Record extracts:
————

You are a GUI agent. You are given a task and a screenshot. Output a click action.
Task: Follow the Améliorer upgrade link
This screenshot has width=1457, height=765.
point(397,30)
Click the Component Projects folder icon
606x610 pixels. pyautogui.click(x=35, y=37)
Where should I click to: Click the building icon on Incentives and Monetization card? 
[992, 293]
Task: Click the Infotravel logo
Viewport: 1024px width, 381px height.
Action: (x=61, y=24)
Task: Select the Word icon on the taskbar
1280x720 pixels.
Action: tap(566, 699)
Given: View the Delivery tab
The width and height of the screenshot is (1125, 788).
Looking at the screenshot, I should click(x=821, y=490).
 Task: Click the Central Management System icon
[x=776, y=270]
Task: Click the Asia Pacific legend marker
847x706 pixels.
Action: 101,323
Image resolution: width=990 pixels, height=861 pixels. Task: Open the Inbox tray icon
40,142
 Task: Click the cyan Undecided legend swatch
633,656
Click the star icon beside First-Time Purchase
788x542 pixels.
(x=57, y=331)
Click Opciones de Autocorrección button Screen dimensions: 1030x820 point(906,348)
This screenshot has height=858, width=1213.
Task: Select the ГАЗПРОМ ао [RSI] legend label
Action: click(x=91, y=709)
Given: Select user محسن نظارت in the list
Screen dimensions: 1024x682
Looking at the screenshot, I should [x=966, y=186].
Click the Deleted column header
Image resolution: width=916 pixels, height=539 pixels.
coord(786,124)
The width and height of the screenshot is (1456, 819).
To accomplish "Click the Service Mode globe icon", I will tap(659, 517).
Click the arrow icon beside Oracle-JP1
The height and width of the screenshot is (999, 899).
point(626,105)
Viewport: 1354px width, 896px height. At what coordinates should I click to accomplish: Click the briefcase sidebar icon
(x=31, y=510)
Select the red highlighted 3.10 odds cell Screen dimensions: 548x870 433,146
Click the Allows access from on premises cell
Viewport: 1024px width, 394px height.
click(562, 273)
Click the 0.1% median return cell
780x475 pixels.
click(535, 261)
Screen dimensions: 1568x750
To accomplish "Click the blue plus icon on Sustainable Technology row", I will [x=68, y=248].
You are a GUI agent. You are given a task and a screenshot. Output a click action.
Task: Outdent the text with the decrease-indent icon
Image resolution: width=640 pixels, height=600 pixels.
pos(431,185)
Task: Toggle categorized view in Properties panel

————

What is being asked: Rewrite all the records, replacing every "Screen dimensions" with "Screen size" and leaving everything else the same.

Finished answer:
You are a GUI agent. You are given a task and a screenshot. Output a click action.
Task: Follow the Améliorer upgrade link
This screenshot has width=1457, height=765.
point(397,30)
Click the Component Projects folder icon
606x610 pixels. pyautogui.click(x=35, y=37)
Where should I click to: Click the building icon on Incentives and Monetization card? 
[992, 293]
Task: Click the Infotravel logo
Viewport: 1024px width, 381px height.
Action: (x=61, y=24)
Task: Select the Word icon on the taskbar
1280x720 pixels.
Action: tap(566, 699)
Given: View the Delivery tab
The width and height of the screenshot is (1125, 788).
Looking at the screenshot, I should click(x=821, y=490).
 Task: Click the Central Management System icon
[x=776, y=270]
Task: Click the Asia Pacific legend marker
847x706 pixels.
Action: 101,323
Image resolution: width=990 pixels, height=861 pixels. Task: Open the Inbox tray icon
40,142
 Task: Click the cyan Undecided legend swatch
633,656
Click the star icon beside First-Time Purchase
788x542 pixels.
(x=57, y=331)
Click Opciones de Autocorrección button Screen size: 1030x820 point(906,348)
This screenshot has height=858, width=1213.
Task: Select the ГАЗПРОМ ао [RSI] legend label
Action: click(x=91, y=709)
Given: Select user محسن نظارت in the list
Screen size: 1024x682
Looking at the screenshot, I should [x=966, y=186].
Click the Deleted column header
Image resolution: width=916 pixels, height=539 pixels.
coord(786,124)
The width and height of the screenshot is (1456, 819).
To accomplish "Click the Service Mode globe icon", I will tap(659, 517).
Click the arrow icon beside Oracle-JP1
The height and width of the screenshot is (999, 899).
point(626,105)
Viewport: 1354px width, 896px height. At what coordinates should I click to accomplish: Click the briefcase sidebar icon
(x=31, y=510)
Select the red highlighted 3.10 odds cell Screen size: 548x870 433,146
Click the Allows access from on premises cell
Viewport: 1024px width, 394px height.
click(562, 273)
Click the 0.1% median return cell
780x475 pixels.
click(535, 261)
Screen size: 1568x750
To accomplish "Click the blue plus icon on Sustainable Technology row", I will [x=68, y=248].
You are a GUI agent. You are given a task and a screenshot. Output a click action.
Task: Outdent the text with the decrease-indent icon
Image resolution: width=640 pixels, height=600 pixels.
pos(431,185)
Task: Toggle categorized view in Properties panel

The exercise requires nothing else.